Work to complete:
Nothing but the lines from the one that contains "Given: Click the yellow" through the end of the data should be reproduced, and each must match exactly.

Stored dataset items:

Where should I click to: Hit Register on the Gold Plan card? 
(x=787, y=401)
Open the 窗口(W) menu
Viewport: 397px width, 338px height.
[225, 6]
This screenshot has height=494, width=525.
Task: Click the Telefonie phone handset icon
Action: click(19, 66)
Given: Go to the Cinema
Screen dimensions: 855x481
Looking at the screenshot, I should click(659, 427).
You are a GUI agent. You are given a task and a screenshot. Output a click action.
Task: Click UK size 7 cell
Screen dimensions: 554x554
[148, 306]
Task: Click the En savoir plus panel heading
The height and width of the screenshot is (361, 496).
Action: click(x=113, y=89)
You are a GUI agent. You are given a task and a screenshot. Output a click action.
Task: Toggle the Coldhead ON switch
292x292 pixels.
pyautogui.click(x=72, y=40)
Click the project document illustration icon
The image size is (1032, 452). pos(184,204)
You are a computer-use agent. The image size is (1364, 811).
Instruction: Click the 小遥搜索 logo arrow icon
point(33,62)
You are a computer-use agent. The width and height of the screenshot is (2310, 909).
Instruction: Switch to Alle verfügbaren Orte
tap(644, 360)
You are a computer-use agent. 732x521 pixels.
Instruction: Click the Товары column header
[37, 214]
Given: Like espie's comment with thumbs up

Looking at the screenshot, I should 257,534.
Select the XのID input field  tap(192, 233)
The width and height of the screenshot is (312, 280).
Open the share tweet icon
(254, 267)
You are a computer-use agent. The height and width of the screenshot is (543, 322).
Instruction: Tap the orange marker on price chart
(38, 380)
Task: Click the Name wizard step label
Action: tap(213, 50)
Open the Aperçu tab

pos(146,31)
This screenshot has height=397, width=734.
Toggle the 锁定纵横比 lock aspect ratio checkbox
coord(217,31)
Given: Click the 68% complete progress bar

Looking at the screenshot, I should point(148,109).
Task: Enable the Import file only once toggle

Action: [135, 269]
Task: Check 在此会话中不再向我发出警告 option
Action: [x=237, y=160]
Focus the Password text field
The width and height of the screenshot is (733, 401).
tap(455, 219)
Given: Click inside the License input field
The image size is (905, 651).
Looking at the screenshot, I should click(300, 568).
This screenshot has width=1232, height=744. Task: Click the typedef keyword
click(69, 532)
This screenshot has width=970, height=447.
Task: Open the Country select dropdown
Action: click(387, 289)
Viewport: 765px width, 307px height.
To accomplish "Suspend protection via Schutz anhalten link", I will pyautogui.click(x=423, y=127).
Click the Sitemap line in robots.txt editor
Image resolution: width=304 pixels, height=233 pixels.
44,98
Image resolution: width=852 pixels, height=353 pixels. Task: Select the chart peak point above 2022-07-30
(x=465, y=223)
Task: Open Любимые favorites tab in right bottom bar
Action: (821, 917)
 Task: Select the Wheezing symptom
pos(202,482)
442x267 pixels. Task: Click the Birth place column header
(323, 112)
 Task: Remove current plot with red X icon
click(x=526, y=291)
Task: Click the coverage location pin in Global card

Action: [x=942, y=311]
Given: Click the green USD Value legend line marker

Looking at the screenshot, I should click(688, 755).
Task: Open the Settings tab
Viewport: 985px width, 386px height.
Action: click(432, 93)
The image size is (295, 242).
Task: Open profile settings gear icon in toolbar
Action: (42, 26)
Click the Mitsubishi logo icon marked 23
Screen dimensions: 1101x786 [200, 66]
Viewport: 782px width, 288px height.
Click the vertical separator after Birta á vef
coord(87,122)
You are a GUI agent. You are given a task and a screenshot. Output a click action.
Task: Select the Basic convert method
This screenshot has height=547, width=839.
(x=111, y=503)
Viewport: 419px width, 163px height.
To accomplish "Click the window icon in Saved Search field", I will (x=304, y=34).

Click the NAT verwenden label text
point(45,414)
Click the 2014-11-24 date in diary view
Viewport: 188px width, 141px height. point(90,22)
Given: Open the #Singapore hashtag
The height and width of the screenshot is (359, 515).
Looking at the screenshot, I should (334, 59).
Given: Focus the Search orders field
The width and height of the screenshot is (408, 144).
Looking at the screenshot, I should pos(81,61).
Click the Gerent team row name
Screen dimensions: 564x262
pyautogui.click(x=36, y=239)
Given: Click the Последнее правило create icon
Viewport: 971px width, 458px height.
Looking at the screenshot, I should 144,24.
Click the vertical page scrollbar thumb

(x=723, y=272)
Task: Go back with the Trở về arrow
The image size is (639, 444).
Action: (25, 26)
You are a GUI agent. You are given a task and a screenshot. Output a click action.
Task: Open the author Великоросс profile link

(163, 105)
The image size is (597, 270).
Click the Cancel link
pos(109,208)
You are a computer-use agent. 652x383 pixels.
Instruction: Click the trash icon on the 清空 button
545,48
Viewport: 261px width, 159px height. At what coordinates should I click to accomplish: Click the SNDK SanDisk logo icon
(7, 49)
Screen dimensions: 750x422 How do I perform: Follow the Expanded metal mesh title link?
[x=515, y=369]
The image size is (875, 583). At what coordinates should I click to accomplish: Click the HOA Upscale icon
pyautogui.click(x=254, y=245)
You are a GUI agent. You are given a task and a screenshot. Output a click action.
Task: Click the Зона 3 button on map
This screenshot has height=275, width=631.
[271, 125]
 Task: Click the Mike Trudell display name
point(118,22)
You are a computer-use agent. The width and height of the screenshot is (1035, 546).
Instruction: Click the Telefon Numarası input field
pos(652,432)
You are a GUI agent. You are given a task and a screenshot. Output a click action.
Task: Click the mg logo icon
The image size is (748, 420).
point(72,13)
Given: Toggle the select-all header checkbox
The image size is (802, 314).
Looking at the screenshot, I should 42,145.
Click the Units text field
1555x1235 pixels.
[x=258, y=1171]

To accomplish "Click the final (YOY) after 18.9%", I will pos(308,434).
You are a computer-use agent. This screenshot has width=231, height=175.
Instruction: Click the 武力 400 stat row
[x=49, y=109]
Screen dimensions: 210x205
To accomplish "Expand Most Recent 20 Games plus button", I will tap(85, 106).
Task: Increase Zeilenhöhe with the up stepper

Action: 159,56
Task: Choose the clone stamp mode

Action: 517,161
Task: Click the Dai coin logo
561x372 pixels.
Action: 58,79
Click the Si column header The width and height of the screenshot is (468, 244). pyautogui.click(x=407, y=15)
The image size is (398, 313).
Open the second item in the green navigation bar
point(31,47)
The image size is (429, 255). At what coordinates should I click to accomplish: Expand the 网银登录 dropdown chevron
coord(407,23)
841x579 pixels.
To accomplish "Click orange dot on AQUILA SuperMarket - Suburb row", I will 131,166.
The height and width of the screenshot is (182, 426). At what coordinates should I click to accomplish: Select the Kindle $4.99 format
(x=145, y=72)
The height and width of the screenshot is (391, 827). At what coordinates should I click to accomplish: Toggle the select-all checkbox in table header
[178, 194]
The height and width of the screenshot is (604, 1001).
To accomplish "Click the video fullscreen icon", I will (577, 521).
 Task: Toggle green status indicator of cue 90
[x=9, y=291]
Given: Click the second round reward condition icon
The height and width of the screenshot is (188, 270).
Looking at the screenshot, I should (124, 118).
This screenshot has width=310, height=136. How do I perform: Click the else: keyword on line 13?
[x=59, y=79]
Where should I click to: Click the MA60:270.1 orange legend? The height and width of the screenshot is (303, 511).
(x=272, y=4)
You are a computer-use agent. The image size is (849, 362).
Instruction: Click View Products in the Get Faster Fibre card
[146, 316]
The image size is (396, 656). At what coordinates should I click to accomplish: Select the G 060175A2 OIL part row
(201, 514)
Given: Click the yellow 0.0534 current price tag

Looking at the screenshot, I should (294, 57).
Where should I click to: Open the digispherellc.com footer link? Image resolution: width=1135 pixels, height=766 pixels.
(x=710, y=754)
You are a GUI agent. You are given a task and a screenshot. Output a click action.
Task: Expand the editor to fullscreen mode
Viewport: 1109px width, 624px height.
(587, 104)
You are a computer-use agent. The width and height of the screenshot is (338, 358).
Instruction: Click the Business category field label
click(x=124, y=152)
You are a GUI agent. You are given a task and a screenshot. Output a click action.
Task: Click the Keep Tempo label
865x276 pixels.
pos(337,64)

Solved exercise:
Given: Click the yellow 0.0534 current price tag

Looking at the screenshot, I should (294, 57).
Where should I click to: Open the digispherellc.com footer link? Image resolution: width=1135 pixels, height=766 pixels.
(x=710, y=754)
You are a GUI agent. You are given a task and a screenshot. Output a click action.
Task: Expand the editor to fullscreen mode
Viewport: 1109px width, 624px height.
(587, 104)
You are a computer-use agent. The width and height of the screenshot is (338, 358).
Instruction: Click the Business category field label
click(x=124, y=152)
You are a GUI agent. You are given a task and a screenshot. Output a click action.
Task: Click the Keep Tempo label
865x276 pixels.
pos(337,64)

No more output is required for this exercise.